I'm currently in the middle of restructuring our website. 95% of the work is being done by codex. That includes content writing, design work, implementation work, etc. But it's a lot of work for me because I am critical about things like wording/phrasing and not hallucinating things we don't actually do. That's actually a lot of work. But it's editorial work and not writing work or programming work. But it's doing a pretty great job. Having a static website with a site generator means I can do lots of changes quickly via agentic coding.

My advise to tech writers would be to get really good at directing and orchestrating AI tools to do the heavy lifting of producing documentation.

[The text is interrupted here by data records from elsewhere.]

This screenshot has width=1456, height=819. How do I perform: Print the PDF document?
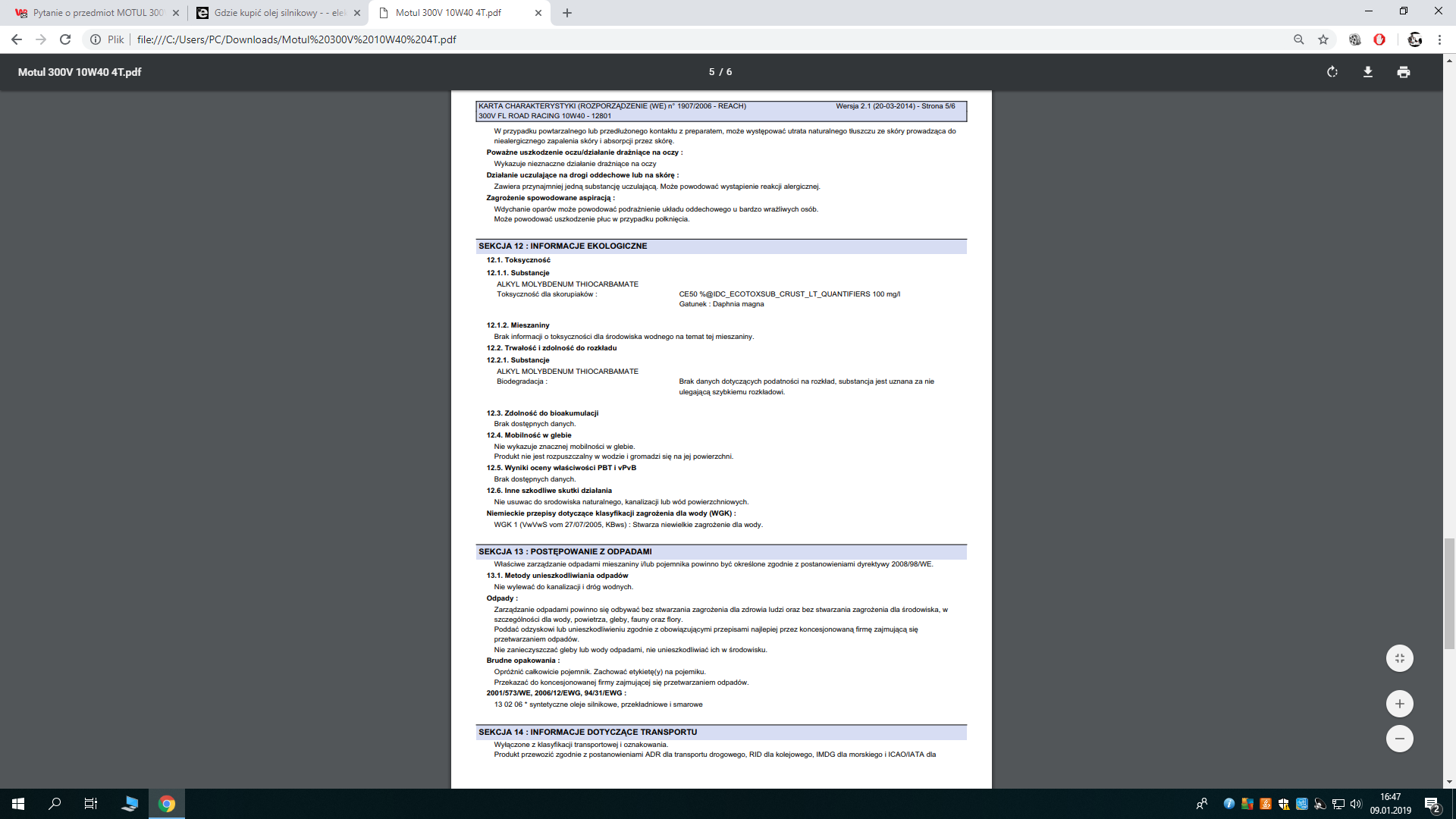pos(1404,72)
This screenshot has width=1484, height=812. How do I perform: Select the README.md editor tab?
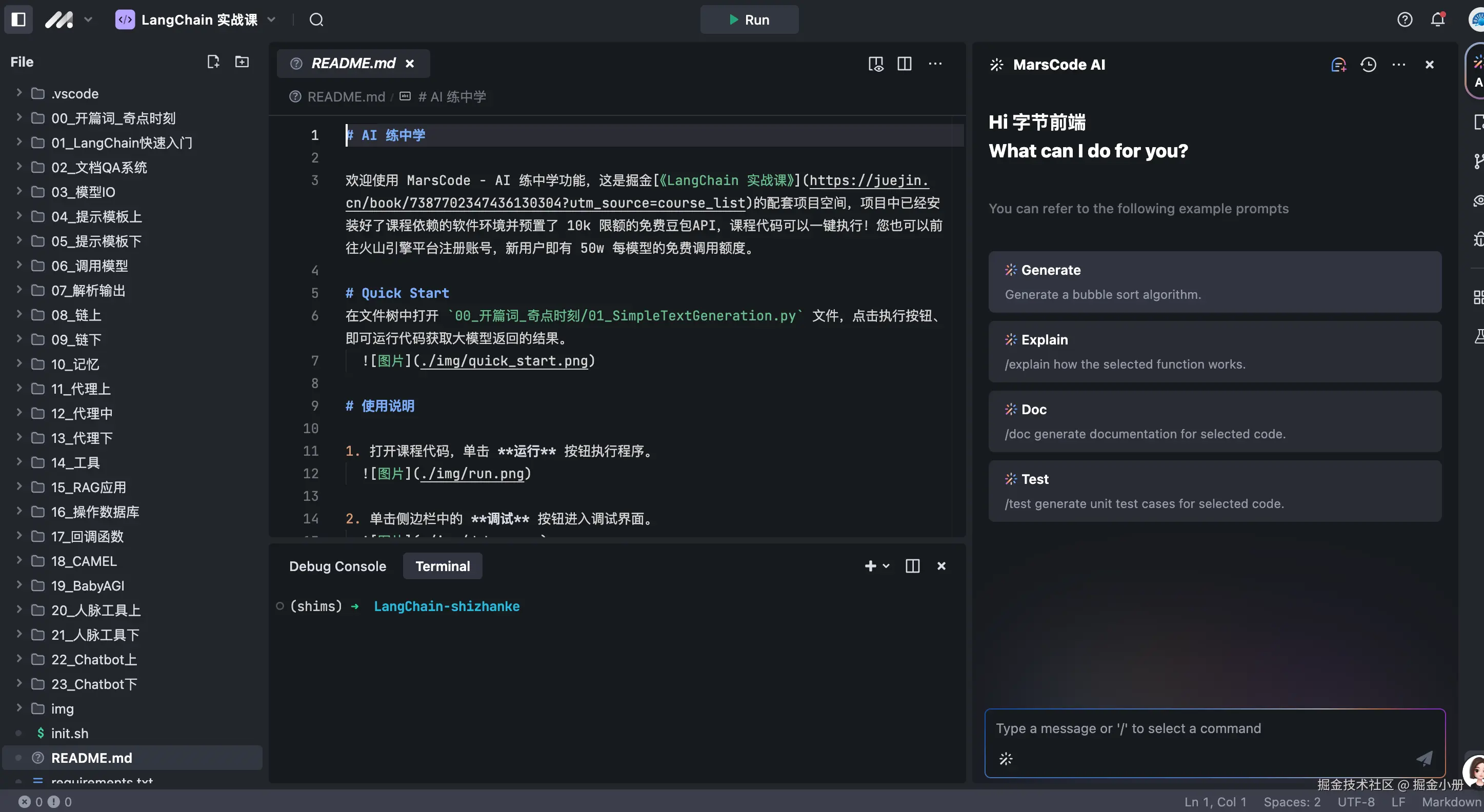point(353,64)
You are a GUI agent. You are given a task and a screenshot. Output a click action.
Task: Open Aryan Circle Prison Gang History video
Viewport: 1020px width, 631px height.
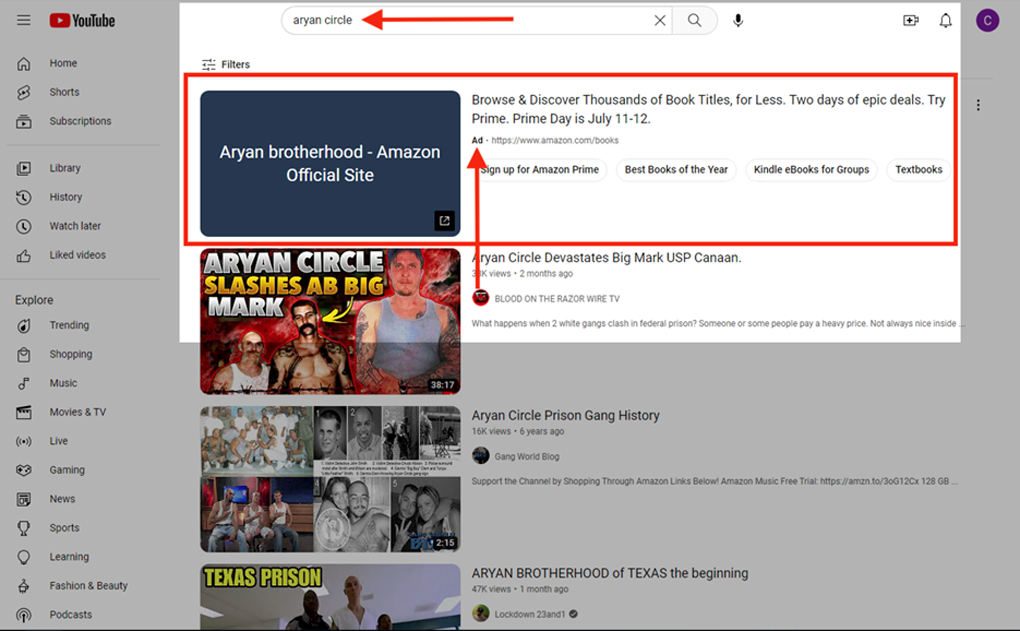tap(565, 415)
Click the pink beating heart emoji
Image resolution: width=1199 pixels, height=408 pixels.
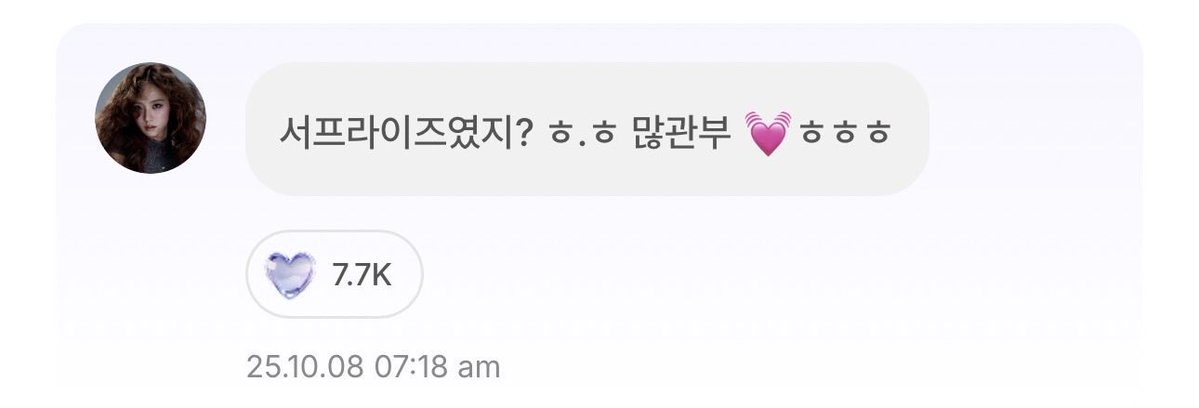(767, 133)
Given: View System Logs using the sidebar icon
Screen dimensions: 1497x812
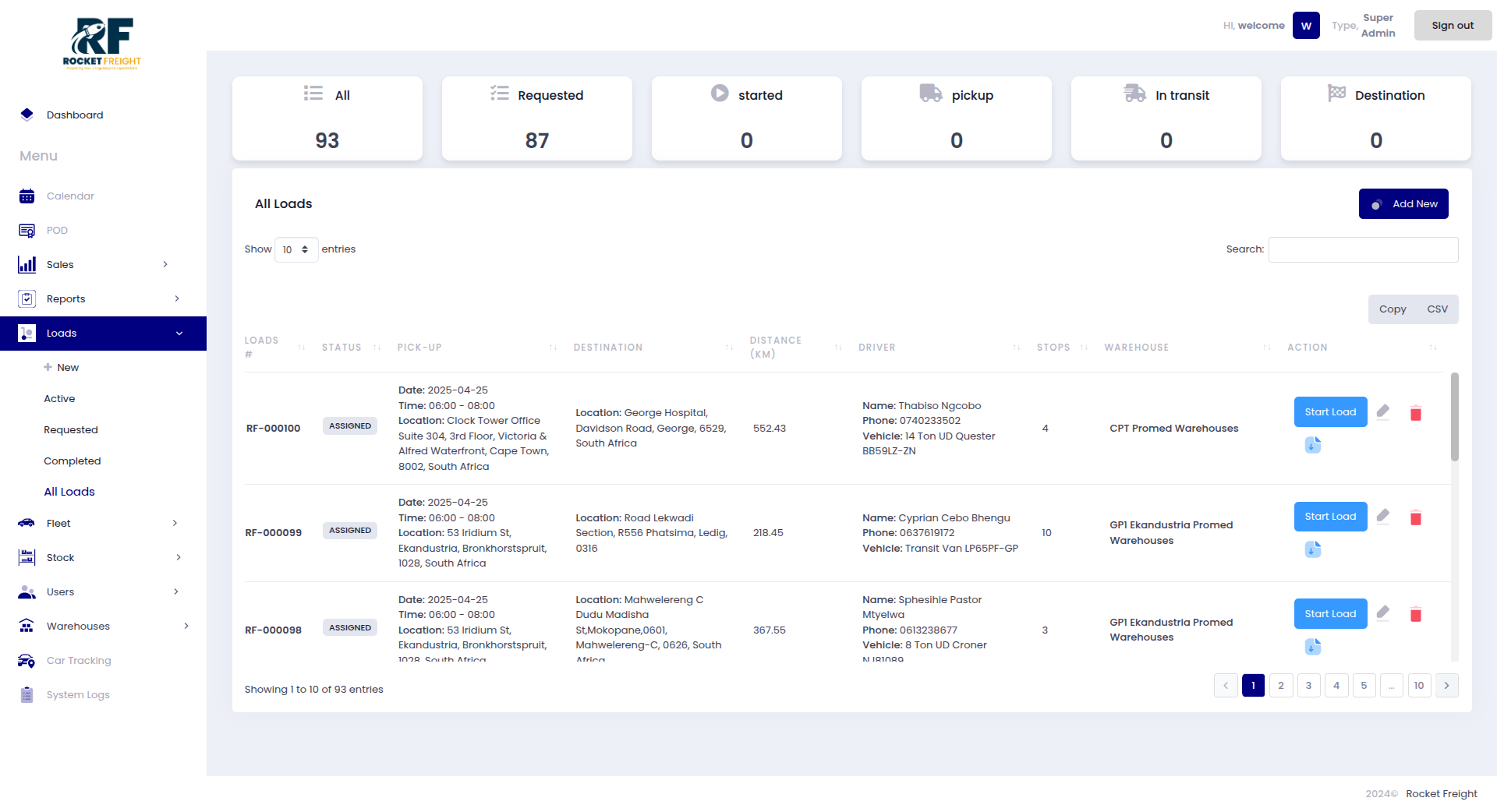Looking at the screenshot, I should click(x=27, y=694).
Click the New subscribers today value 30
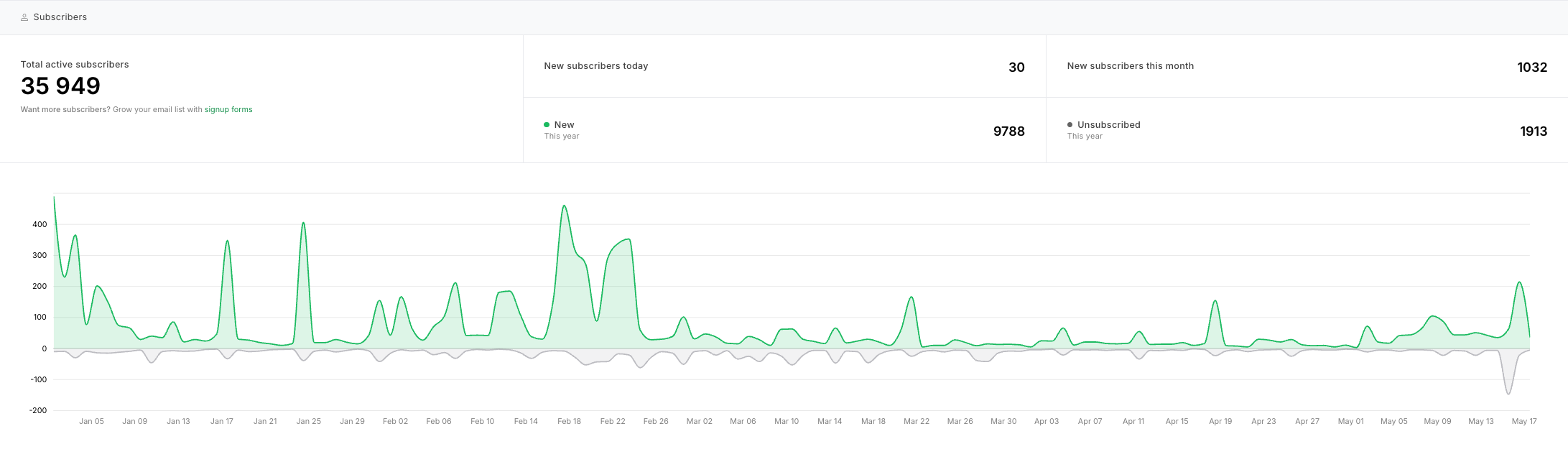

If you are stuck using content management systems or word processors, consider adopting a more code centric workflow. The AI tools can work with those a lot better. And you can't afford to be doing things manually that an AI does faster and better. Your value is making sure the right documentation gets written and produced correctly; correcting things that need correcting/perfecting. It's not in doing everything manually; you need to cherry pick where your skills still add value.

Another bit of insight is that a lot of technical documentation now has AIs as the main consumer. A friend of mine who runs a small SAAS service has been complaining that nobody actually reads his documentation (which is pretty decent) and instead relies on LLMs to do that for them. The more documentation you have, the less people will read all of it. Or any of it.

But you still need documentation. It's easier than ever to produce it. The quality standards for that documentation are high and increasing. There are very few excuses for not having great documentation.